Forget about the large chips and visible sawdust: perhaps the most damaging element is the invisible fine dust (sometimes called "coarse inhalable particles" ranging from 2-10 microns). Basically, these tiny bits of sawdust float around the air and linger even after the tools have stopped running.

These invisible particles get inhaled and cause tiny wounds and scarring to our lungs: each time this happens, it causes a very small amount of irreversible damage. The immediate effect is unnoticeable, but over long periods of time, this can result in significantly decreased lung capacity, and a number of other health issues.

Drill Press Sawdust Collection

This is such a big enough issue that the United States Department of Labor's Occupational Safety and Health Administration (OSHA) has issued guidance and standards about it. They also noted,

Wood dust becomes a potential health problem when wood particles from processes such as sanding and cutting become airborne. Breathing these particles may cause allergic respiratory symptoms, mucosal and non-allergic respiratory symptoms, and cancer.

Additionally, ornamental turning is usually done using wood which has a high probability of causing allergies, and may even have some toxicity. Eric Meier has done a great job outlining this issue on his web site, The Wood Database. The list he has compiled contains quite a few woods commonly used.

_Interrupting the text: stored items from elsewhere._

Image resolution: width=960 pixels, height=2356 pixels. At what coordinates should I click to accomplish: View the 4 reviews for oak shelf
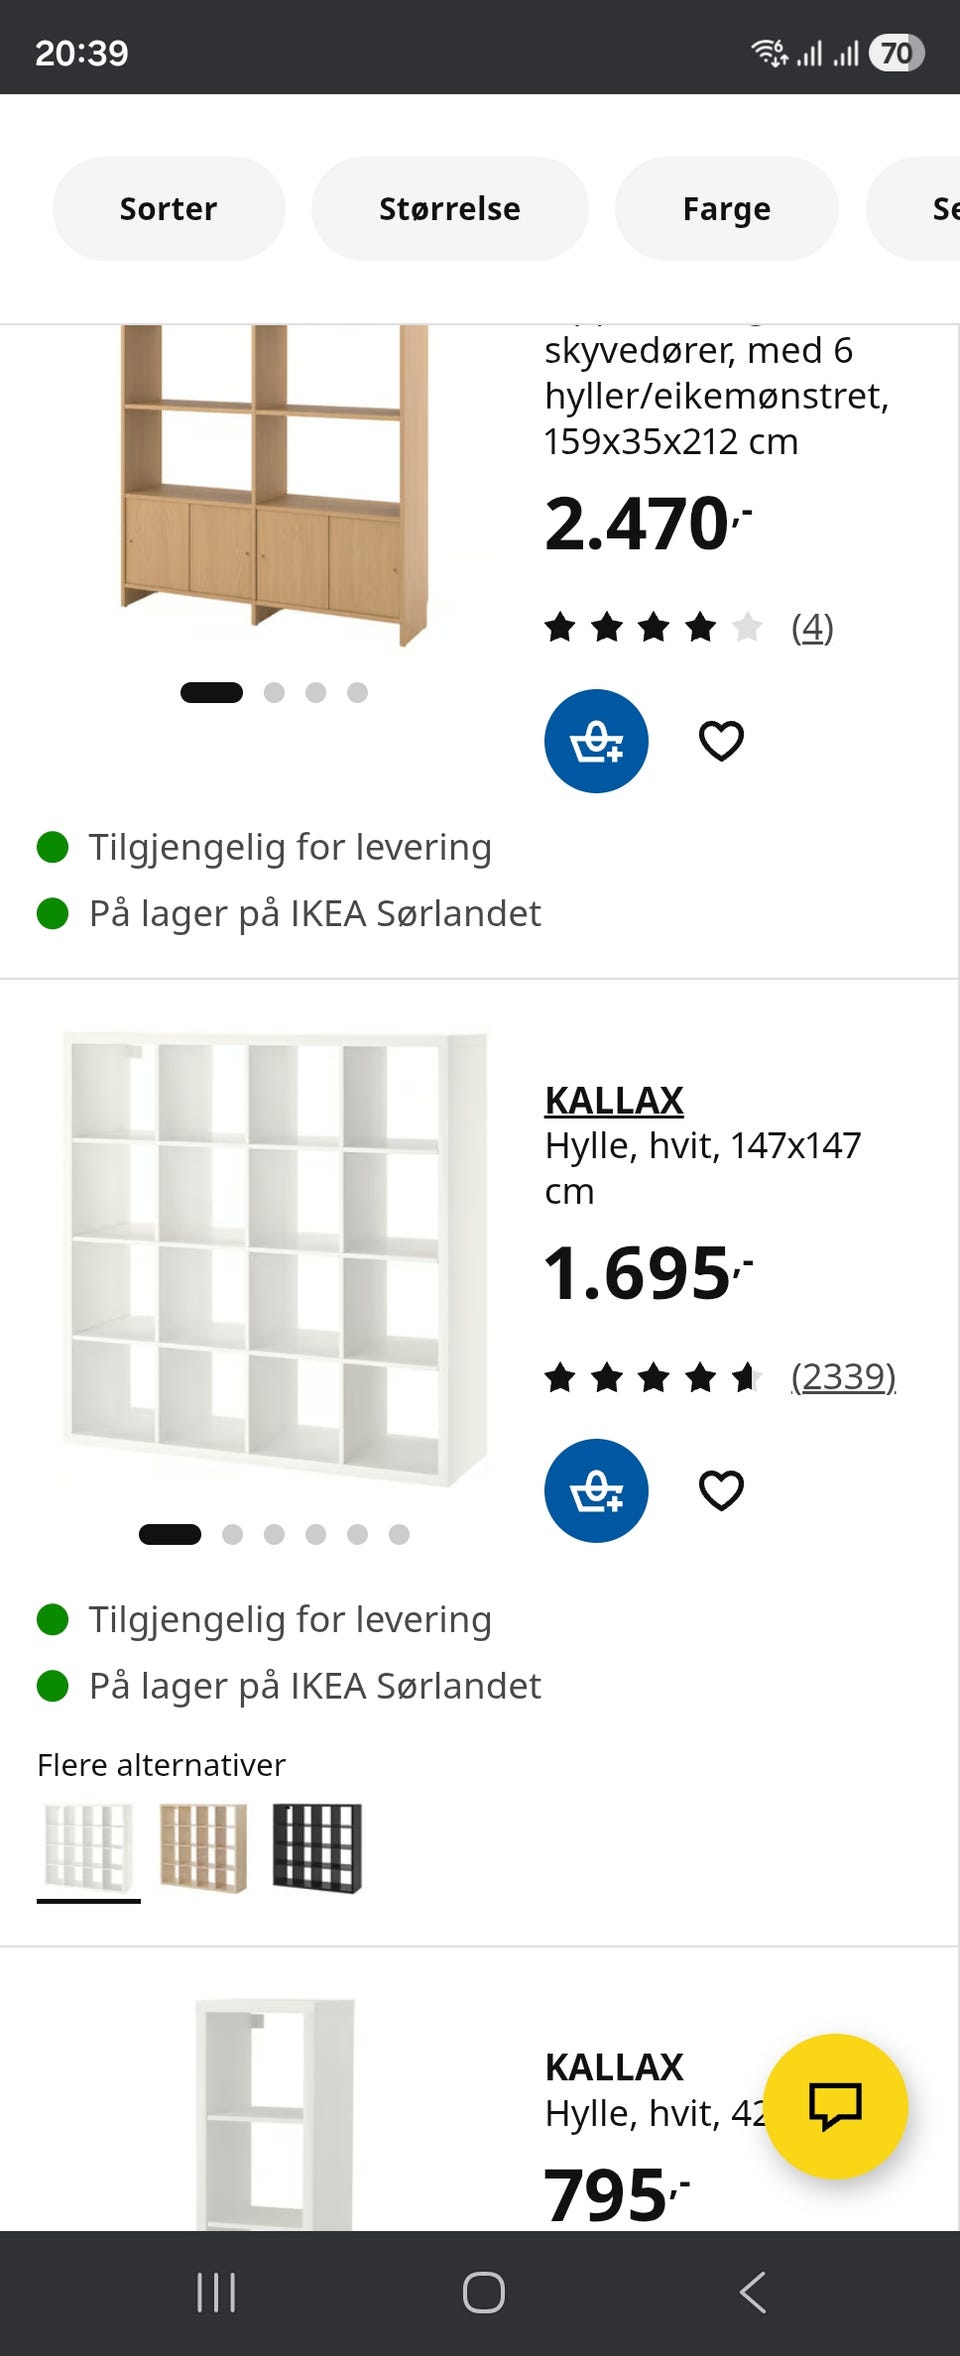pos(812,628)
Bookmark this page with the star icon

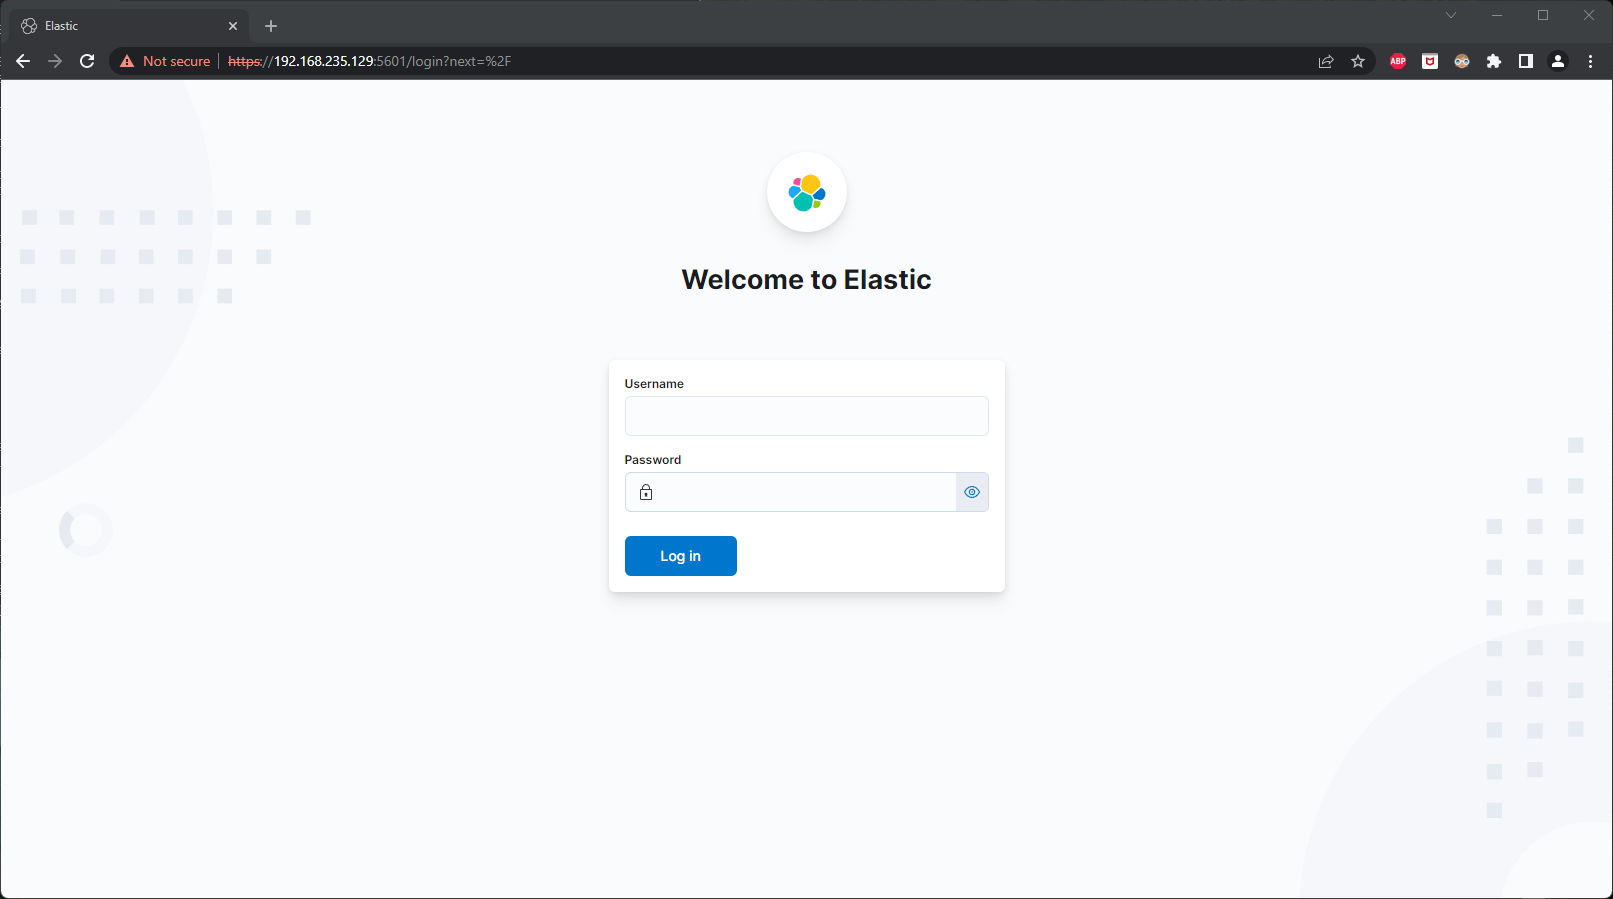pyautogui.click(x=1357, y=61)
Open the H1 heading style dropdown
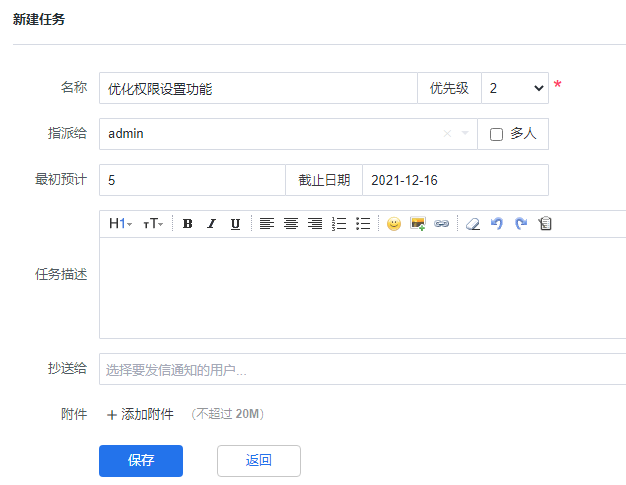 tap(120, 224)
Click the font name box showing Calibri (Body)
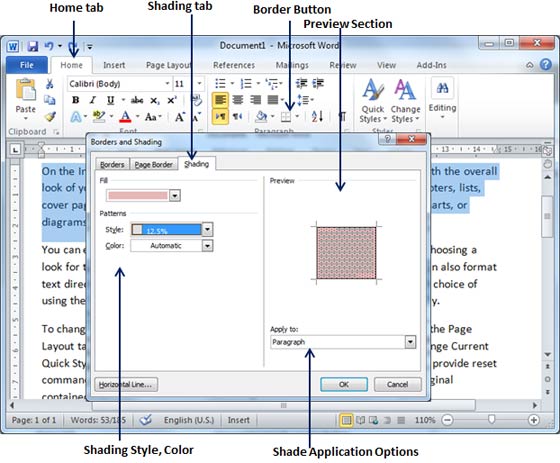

I strongly recommend that you use a vacuum system with the intake as close to the cutting action as possible. The picture to the right shows dust collection on a drill press, but the same approach can be done on the rose engine lathe. Mine is held in a Noga arm which I move around to where it is most effective (but not intrusive).

An overhead air filtration is also recommended; something like the PowerMatic PM1200. There are other good ones, and I recommend you get such a machine when you can.